### Collected data
# # # #

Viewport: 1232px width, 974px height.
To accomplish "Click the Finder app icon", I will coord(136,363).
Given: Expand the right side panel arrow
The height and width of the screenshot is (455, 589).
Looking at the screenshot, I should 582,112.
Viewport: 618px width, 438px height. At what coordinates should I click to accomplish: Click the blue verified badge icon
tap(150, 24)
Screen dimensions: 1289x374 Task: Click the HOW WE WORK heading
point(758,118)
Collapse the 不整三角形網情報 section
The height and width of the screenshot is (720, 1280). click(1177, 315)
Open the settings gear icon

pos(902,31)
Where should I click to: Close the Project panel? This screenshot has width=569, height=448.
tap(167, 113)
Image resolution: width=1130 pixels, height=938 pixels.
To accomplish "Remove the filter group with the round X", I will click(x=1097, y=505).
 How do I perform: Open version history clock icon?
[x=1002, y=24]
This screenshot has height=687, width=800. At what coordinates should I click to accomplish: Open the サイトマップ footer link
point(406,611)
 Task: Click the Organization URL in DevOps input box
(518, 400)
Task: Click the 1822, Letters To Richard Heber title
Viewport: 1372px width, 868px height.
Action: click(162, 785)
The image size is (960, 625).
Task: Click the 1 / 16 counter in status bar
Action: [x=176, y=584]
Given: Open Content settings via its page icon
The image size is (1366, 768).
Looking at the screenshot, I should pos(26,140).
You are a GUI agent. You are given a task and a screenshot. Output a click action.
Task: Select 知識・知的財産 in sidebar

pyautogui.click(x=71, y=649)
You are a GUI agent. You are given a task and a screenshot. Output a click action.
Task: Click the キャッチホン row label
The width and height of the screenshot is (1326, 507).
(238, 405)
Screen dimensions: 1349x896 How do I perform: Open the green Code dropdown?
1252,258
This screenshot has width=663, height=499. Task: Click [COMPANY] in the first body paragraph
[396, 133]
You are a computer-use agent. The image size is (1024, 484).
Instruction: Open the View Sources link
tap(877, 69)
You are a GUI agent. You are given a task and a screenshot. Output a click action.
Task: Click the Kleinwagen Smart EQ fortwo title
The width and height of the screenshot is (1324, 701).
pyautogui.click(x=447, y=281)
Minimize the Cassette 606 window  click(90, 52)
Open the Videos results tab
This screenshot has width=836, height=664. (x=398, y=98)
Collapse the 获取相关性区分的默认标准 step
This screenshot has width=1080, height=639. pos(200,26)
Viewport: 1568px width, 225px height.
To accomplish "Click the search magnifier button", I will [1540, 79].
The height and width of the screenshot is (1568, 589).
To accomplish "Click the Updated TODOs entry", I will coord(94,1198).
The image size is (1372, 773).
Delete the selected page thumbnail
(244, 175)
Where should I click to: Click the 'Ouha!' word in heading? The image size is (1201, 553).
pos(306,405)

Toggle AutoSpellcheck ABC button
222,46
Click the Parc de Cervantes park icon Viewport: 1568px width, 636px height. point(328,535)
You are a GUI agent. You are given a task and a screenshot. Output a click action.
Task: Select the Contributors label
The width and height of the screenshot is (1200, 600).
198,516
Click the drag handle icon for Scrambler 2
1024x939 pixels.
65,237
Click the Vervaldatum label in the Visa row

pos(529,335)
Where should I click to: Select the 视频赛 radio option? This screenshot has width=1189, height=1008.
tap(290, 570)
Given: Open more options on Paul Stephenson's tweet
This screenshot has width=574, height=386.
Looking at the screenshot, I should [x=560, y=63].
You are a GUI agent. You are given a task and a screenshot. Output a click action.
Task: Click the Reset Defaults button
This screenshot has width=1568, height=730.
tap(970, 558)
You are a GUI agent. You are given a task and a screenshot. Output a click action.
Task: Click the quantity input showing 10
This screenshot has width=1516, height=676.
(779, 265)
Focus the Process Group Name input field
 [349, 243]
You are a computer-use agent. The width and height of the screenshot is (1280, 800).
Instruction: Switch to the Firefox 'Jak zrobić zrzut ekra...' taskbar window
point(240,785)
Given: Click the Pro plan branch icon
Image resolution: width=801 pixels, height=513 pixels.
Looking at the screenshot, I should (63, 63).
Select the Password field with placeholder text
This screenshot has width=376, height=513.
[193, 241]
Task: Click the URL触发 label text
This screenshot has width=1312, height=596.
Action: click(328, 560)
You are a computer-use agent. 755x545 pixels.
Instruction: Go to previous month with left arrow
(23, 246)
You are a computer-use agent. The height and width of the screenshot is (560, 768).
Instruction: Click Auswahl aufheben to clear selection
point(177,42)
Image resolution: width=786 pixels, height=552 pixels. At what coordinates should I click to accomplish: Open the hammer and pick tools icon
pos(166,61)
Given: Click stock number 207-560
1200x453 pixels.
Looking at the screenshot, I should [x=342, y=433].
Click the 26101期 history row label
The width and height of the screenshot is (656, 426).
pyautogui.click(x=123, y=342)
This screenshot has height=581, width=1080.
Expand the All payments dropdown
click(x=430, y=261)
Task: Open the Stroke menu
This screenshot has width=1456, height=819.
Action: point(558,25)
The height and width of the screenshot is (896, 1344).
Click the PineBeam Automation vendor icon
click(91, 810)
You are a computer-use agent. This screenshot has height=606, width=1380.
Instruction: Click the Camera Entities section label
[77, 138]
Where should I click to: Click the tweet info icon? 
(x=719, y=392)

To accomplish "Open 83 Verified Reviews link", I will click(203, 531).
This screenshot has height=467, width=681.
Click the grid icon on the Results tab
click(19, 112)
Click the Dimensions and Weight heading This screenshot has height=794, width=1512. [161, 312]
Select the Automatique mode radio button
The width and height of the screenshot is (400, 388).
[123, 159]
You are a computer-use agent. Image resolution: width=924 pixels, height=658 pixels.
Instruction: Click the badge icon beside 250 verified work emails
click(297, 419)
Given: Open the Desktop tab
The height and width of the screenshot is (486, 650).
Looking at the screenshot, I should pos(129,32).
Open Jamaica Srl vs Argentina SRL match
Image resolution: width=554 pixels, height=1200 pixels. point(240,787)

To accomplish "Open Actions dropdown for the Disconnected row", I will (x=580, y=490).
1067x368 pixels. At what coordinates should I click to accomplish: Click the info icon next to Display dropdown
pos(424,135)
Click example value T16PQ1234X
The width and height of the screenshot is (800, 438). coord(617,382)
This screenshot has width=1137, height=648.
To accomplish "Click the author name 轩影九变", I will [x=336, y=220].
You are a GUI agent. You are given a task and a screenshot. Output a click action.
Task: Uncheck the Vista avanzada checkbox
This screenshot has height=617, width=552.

# # # #

### What to produce
Set down each entry exactly as it appears above.

### Completed exercise
Viewport: 1232px width, 974px height.
To accomplish "Click the Finder app icon", I will coord(136,363).
Given: Expand the right side panel arrow
The height and width of the screenshot is (455, 589).
Looking at the screenshot, I should 582,112.
Viewport: 618px width, 438px height. At what coordinates should I click to accomplish: Click the blue verified badge icon
tap(150, 24)
Screen dimensions: 1289x374 Task: Click the HOW WE WORK heading
point(758,118)
Collapse the 不整三角形網情報 section
The height and width of the screenshot is (720, 1280). click(1177, 315)
Open the settings gear icon

pos(902,31)
Where should I click to: Close the Project panel? This screenshot has width=569, height=448.
tap(167, 113)
Image resolution: width=1130 pixels, height=938 pixels.
To accomplish "Remove the filter group with the round X", I will click(x=1097, y=505).
 How do I perform: Open version history clock icon?
[x=1002, y=24]
This screenshot has height=687, width=800. At what coordinates should I click to accomplish: Open the サイトマップ footer link
point(406,611)
 Task: Click the Organization URL in DevOps input box
(518, 400)
Task: Click the 1822, Letters To Richard Heber title
Viewport: 1372px width, 868px height.
Action: click(162, 785)
The image size is (960, 625).
Task: Click the 1 / 16 counter in status bar
Action: [x=176, y=584]
Given: Open Content settings via its page icon
The image size is (1366, 768).
Looking at the screenshot, I should pos(26,140).
You are a GUI agent. You are given a task and a screenshot. Output a click action.
Task: Select 知識・知的財産 in sidebar

pyautogui.click(x=71, y=649)
You are a GUI agent. You are given a task and a screenshot. Output a click action.
Task: Click the キャッチホン row label
The width and height of the screenshot is (1326, 507).
(238, 405)
Screen dimensions: 1349x896 How do I perform: Open the green Code dropdown?
1252,258
This screenshot has width=663, height=499. Task: Click [COMPANY] in the first body paragraph
[396, 133]
You are a computer-use agent. The image size is (1024, 484).
Instruction: Open the View Sources link
tap(877, 69)
You are a GUI agent. You are given a task and a screenshot. Output a click action.
Task: Click the Kleinwagen Smart EQ fortwo title
The width and height of the screenshot is (1324, 701).
pyautogui.click(x=447, y=281)
Minimize the Cassette 606 window  click(90, 52)
Open the Videos results tab
This screenshot has width=836, height=664. (x=398, y=98)
Collapse the 获取相关性区分的默认标准 step
This screenshot has width=1080, height=639. pos(200,26)
Viewport: 1568px width, 225px height.
To accomplish "Click the search magnifier button", I will [1540, 79].
The height and width of the screenshot is (1568, 589).
To accomplish "Click the Updated TODOs entry", I will coord(94,1198).
The image size is (1372, 773).
Delete the selected page thumbnail
(244, 175)
Where should I click to: Click the 'Ouha!' word in heading? The image size is (1201, 553).
pos(306,405)

Toggle AutoSpellcheck ABC button
222,46
Click the Parc de Cervantes park icon Viewport: 1568px width, 636px height. point(328,535)
You are a GUI agent. You are given a task and a screenshot. Output a click action.
Task: Select the Contributors label
The width and height of the screenshot is (1200, 600).
198,516
Click the drag handle icon for Scrambler 2
1024x939 pixels.
65,237
Click the Vervaldatum label in the Visa row

pos(529,335)
Where should I click to: Select the 视频赛 radio option? This screenshot has width=1189, height=1008.
tap(290, 570)
Given: Open more options on Paul Stephenson's tweet
This screenshot has width=574, height=386.
Looking at the screenshot, I should [x=560, y=63].
You are a GUI agent. You are given a task and a screenshot. Output a click action.
Task: Click the Reset Defaults button
This screenshot has width=1568, height=730.
tap(970, 558)
You are a GUI agent. You are given a task and a screenshot. Output a click action.
Task: Click the quantity input showing 10
This screenshot has width=1516, height=676.
(779, 265)
Focus the Process Group Name input field
 [349, 243]
You are a computer-use agent. The width and height of the screenshot is (1280, 800).
Instruction: Switch to the Firefox 'Jak zrobić zrzut ekra...' taskbar window
point(240,785)
Given: Click the Pro plan branch icon
Image resolution: width=801 pixels, height=513 pixels.
Looking at the screenshot, I should (63, 63).
Select the Password field with placeholder text
This screenshot has width=376, height=513.
[193, 241]
Task: Click the URL触发 label text
This screenshot has width=1312, height=596.
Action: click(328, 560)
You are a computer-use agent. 755x545 pixels.
Instruction: Go to previous month with left arrow
(23, 246)
You are a computer-use agent. The height and width of the screenshot is (560, 768).
Instruction: Click Auswahl aufheben to clear selection
point(177,42)
Image resolution: width=786 pixels, height=552 pixels. At what coordinates should I click to accomplish: Open the hammer and pick tools icon
pos(166,61)
Given: Click stock number 207-560
1200x453 pixels.
Looking at the screenshot, I should [x=342, y=433].
Click the 26101期 history row label
The width and height of the screenshot is (656, 426).
pyautogui.click(x=123, y=342)
This screenshot has height=581, width=1080.
Expand the All payments dropdown
click(x=430, y=261)
Task: Open the Stroke menu
This screenshot has width=1456, height=819.
Action: point(558,25)
The height and width of the screenshot is (896, 1344).
Click the PineBeam Automation vendor icon
click(91, 810)
You are a computer-use agent. This screenshot has height=606, width=1380.
Instruction: Click the Camera Entities section label
[77, 138]
Where should I click to: Click the tweet info icon? 
(x=719, y=392)

To accomplish "Open 83 Verified Reviews link", I will click(203, 531).
This screenshot has height=467, width=681.
Click the grid icon on the Results tab
click(19, 112)
Click the Dimensions and Weight heading This screenshot has height=794, width=1512. [161, 312]
Select the Automatique mode radio button
The width and height of the screenshot is (400, 388).
[123, 159]
You are a computer-use agent. Image resolution: width=924 pixels, height=658 pixels.
Instruction: Click the badge icon beside 250 verified work emails
click(297, 419)
Given: Open the Desktop tab
The height and width of the screenshot is (486, 650).
Looking at the screenshot, I should pos(129,32).
Open Jamaica Srl vs Argentina SRL match
Image resolution: width=554 pixels, height=1200 pixels. point(240,787)

To accomplish "Open Actions dropdown for the Disconnected row", I will (x=580, y=490).
1067x368 pixels. At what coordinates should I click to accomplish: Click the info icon next to Display dropdown
pos(424,135)
Click example value T16PQ1234X
The width and height of the screenshot is (800, 438). coord(617,382)
This screenshot has width=1137, height=648.
To accomplish "Click the author name 轩影九变", I will [x=336, y=220].
You are a GUI agent. You are given a task and a screenshot. Output a click action.
Task: Uncheck the Vista avanzada checkbox
This screenshot has height=617, width=552.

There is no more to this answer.